ところが、なかなか美味しい店がないのである。食べログなどのグルメ情報サイトでの評価が高くても、実際に行ってみると口に合わなかったりする。

そんな中、本当に美味しいラーメンに出会った。昨日、瀬戸市へ撮影に行った帰りにたまたま立ち寄った店で。いや、正確に言えば、食べログで周辺検索をしたときにヒットしたのである。

それが名古屋市守山区四軒家にある『ひだ中華そば 陣屋』。食べログを見返してみると、昨年9月にオープンしたばかりのようだ。「ひだ中華そば」ということは、岐阜県飛騨地方の御当地ラーメン「高山ラーメン」であることは容易に想像が付く。

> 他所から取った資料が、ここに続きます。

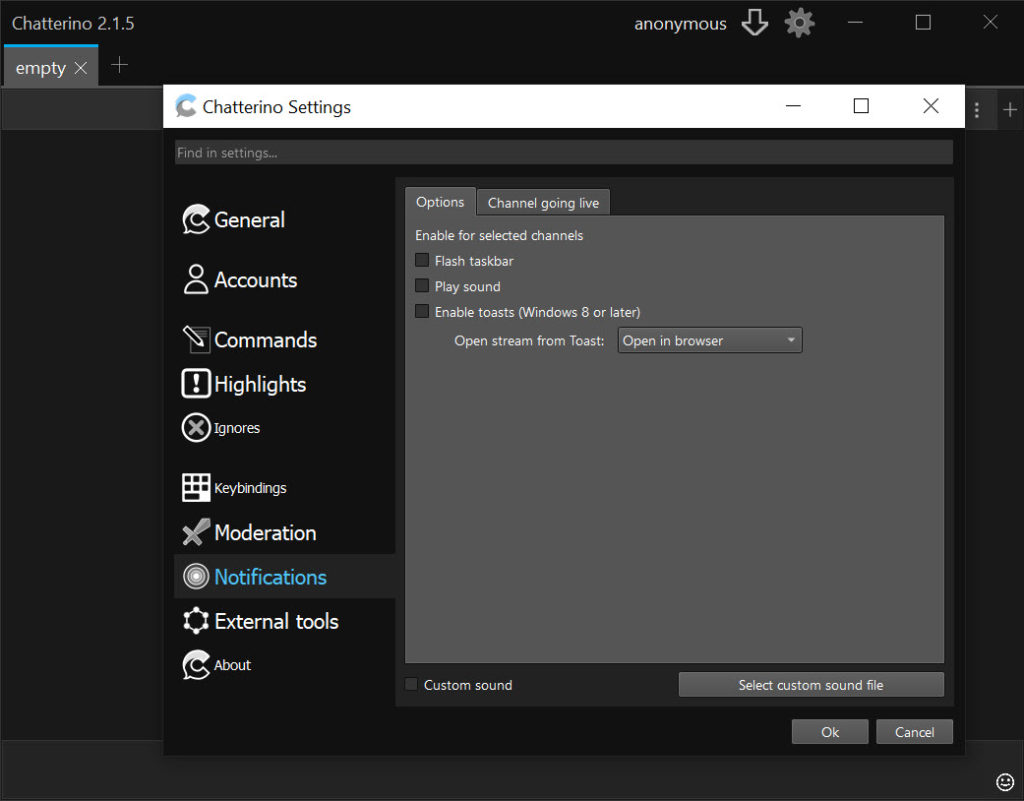Select the Options tab
1024x801 pixels.
pyautogui.click(x=440, y=201)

高山ラーメンは、スープとかえしを混ぜて煮込んでいるのが特徴。ずっとスープが入った寸胴鍋に火を入れているため、煮詰まってしまい、だしの風味をほとんど感じないハズレの店もある。

その昔、高山ラーメンの名店としてメディアに出まくっていた店にラーメン好きの友人と行ったことがある。店主は作務衣を身に纏い、タオルを頭に巻いた、いかにも職人風。接客が無愛想なところもまた期待を大きくさせた。

しかし、出てきたラーメンは、うっすーい醬油味しかしなかった。チャーシュー麺を注文したのだが、これも行けなかった。チャーシューと呼べるシロモノではなく、ただ豚肉をお湯で煮ただけ。さすがに残してしまった。ほどなくして、その店は潰れた。高山ラーメンは難しいのだ。

『ひだ中華そば 陣屋』で注文したのは、「ひだ中華そば大盛」(850円)に「チャーシュー3枚」(150円)をトッピング。出てきたのが、ブログのトップ画像のラーメン。ひと目見ただけで、これは当たりだと思った。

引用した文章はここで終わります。